Alternative systems of protection
Before intellectual property laws existed in their current form, there were socially-enforced systems for protecting intellectual works, such as the ancient scholarly taboo against plagiarism.
Other informal systems of protection include the customary code of non-infringement used by clowns to recognise each performer's exclusive right to their unique style of makeup, costume and persona. The universality of "The Code" supports the belief amongst clowns that this traditional protection is more effective than that provided by trademark and copyright law. Nevertheless, clowns sometimes do seek the protection of "clown material" using intellectual property laws, perhaps against infringement by third parties outside the clown community.
With the advent of valuable domain names, and the practice of domain name squatting, the right to use and register certain domain names are often contested, particularly where a domain name consists of or comprises another party's well known trademark. Domain name registries, which are generally non-governmental organisations, utilise dispute resolution systems which operate in parallel with national laws. ICANN requires that registries for top level domain names (eg. .com and .net) use the Uniform Domain-Name Dispute-Resolution Policy (UDRP), while other registries use systems such as Nominet UK's "Dispute Resolution Service" (for the .uk registry), which often adopt or mirror the provisions of the UDRP.

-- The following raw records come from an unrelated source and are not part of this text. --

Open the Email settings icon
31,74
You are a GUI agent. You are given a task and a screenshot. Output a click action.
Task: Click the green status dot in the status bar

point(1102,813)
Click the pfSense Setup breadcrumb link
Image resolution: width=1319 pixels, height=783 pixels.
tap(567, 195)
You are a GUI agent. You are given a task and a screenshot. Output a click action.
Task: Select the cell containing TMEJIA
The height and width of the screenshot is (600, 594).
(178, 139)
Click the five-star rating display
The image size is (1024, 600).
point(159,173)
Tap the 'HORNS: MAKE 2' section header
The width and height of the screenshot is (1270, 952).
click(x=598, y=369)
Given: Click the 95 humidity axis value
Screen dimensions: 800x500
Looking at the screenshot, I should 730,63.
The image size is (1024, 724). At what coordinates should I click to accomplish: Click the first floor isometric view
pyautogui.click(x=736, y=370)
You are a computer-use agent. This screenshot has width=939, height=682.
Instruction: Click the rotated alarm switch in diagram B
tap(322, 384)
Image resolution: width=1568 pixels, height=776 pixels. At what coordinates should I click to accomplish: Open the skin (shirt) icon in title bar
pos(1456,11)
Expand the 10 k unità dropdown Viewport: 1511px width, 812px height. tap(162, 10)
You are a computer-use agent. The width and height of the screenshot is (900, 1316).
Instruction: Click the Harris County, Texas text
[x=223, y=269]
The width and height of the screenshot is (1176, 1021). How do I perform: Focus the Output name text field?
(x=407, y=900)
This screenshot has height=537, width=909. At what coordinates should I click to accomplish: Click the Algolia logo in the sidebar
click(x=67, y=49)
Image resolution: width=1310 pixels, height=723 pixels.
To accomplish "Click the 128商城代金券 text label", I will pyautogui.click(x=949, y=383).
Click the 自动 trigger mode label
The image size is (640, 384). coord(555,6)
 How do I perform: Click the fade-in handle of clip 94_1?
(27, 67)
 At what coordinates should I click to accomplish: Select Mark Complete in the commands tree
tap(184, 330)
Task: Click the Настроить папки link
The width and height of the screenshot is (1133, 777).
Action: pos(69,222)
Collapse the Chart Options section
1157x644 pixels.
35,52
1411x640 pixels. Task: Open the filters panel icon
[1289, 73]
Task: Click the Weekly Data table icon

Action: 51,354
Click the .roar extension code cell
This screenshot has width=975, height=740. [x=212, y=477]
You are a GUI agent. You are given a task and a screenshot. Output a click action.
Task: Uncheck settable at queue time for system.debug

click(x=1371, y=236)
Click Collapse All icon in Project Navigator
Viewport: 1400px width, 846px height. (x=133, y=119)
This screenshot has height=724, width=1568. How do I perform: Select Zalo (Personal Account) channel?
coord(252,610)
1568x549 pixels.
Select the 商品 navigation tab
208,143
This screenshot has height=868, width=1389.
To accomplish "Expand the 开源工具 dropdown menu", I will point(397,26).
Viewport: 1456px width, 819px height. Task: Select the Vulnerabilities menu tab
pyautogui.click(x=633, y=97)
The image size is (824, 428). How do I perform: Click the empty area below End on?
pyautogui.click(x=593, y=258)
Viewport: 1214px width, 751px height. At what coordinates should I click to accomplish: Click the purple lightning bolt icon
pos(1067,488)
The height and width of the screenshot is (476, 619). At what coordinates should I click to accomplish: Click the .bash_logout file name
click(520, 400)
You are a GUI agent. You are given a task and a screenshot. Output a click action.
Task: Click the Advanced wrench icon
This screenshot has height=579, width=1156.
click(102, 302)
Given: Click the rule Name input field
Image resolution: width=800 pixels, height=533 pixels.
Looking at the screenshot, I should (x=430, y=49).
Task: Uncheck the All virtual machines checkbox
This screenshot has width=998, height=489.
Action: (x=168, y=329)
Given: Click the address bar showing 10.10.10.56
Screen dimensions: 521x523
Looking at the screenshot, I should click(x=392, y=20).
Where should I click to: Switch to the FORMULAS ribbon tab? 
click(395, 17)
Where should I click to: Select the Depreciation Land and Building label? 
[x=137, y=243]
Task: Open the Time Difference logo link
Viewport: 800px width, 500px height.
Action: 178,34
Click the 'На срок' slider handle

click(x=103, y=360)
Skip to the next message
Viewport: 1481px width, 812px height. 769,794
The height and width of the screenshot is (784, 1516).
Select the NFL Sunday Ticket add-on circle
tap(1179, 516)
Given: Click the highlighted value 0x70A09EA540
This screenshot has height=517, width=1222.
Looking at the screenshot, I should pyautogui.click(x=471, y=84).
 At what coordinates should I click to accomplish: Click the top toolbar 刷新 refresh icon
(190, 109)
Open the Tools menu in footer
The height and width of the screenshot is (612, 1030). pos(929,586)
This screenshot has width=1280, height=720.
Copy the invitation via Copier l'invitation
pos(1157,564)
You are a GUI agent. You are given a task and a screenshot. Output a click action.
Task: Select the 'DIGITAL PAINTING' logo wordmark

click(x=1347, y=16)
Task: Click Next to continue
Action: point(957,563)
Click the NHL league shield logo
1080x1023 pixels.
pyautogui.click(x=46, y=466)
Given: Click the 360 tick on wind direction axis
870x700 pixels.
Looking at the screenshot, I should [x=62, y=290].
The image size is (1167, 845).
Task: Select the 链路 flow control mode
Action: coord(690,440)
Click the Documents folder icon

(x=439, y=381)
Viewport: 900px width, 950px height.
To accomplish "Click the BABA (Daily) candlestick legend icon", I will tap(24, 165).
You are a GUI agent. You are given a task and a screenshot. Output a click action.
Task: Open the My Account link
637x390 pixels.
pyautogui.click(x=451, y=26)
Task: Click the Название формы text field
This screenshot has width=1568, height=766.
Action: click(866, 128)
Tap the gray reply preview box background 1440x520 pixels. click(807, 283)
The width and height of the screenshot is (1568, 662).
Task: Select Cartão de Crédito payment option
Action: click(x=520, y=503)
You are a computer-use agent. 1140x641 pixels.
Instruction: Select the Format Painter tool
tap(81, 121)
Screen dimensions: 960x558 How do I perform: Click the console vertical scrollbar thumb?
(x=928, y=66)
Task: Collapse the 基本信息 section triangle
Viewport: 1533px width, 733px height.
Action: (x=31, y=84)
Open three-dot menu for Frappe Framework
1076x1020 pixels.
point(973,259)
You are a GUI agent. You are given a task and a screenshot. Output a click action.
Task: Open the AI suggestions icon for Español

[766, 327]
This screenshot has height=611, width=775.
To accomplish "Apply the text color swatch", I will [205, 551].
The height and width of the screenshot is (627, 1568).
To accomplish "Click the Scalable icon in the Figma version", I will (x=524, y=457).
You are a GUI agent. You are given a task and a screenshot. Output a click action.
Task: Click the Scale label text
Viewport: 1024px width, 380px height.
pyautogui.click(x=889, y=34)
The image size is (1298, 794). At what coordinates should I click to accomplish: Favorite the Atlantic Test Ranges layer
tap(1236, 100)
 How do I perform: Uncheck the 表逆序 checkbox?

Valuation of intellectual property
Little argument over intellectual property (IP) would occur if it did not have a value for the owner. The principle of valuing IP is to determine the future income associated with its ownership (Smith&Parr: Valuation of Intellectual Property and Intangible Assets, 3rd Edition, Wiley 2000). Note that the value of IP is independent of its cost. The creation of a musical composition, invention, valuable software may have cost little, and can generate a very high income. Profit margins from IP are typically much higher than profit margins from manufacturing of tangible goods.
Determination of future income requires estimating the income due to the IP in each of all future years over its life; i.e., the amount sold and the net income per unit after routine sales costs are deducted. If the IP is used internally, then the savings due to owning it can be similarly estimated. The risk that intellectual property becomes obsolete is high, and reduces the current value. Without risk, future income is discounted by using a risk-free interest rate. Risks include unexpected competition, unauthorized copying, patent breaches or invalidation, and loss of trade secrets. With such risks, discount rates increase, based on the expected Beta coefficient. With high discount rates, sales that occur far in the future have little effect, simplifying the determination of the net current value of the included IP.
When the items being valued contain multiple IP components, then the proportion and life of each component must be determined. That case exists in the small, as for software that receives updates throughout the future, and in the large, for companies that vend many products. Shareholders of public companies in effect estimate the aggregate IP of a company, providing a market capitalization through the price they are willing to pay for shares, which is in effect the sum of the book value and the IP owned by the company.
U.S. generally accepted accounting principles (GAAP) do not allow the listing on corporate books of IP, making it hard for investors to be rational about share prices. IP is generated mainly through research, development, and advertising (IP generating expenses or IGE), making it hard to assess the effectiveness of IGE. Companies participating in the knowledge economy typically have a market capitalization which is a large factor greater than their book value, the sum of their tangible assets and cash. Only when a company has been purchased will the purchased IP briefly appear on the books as goodwill.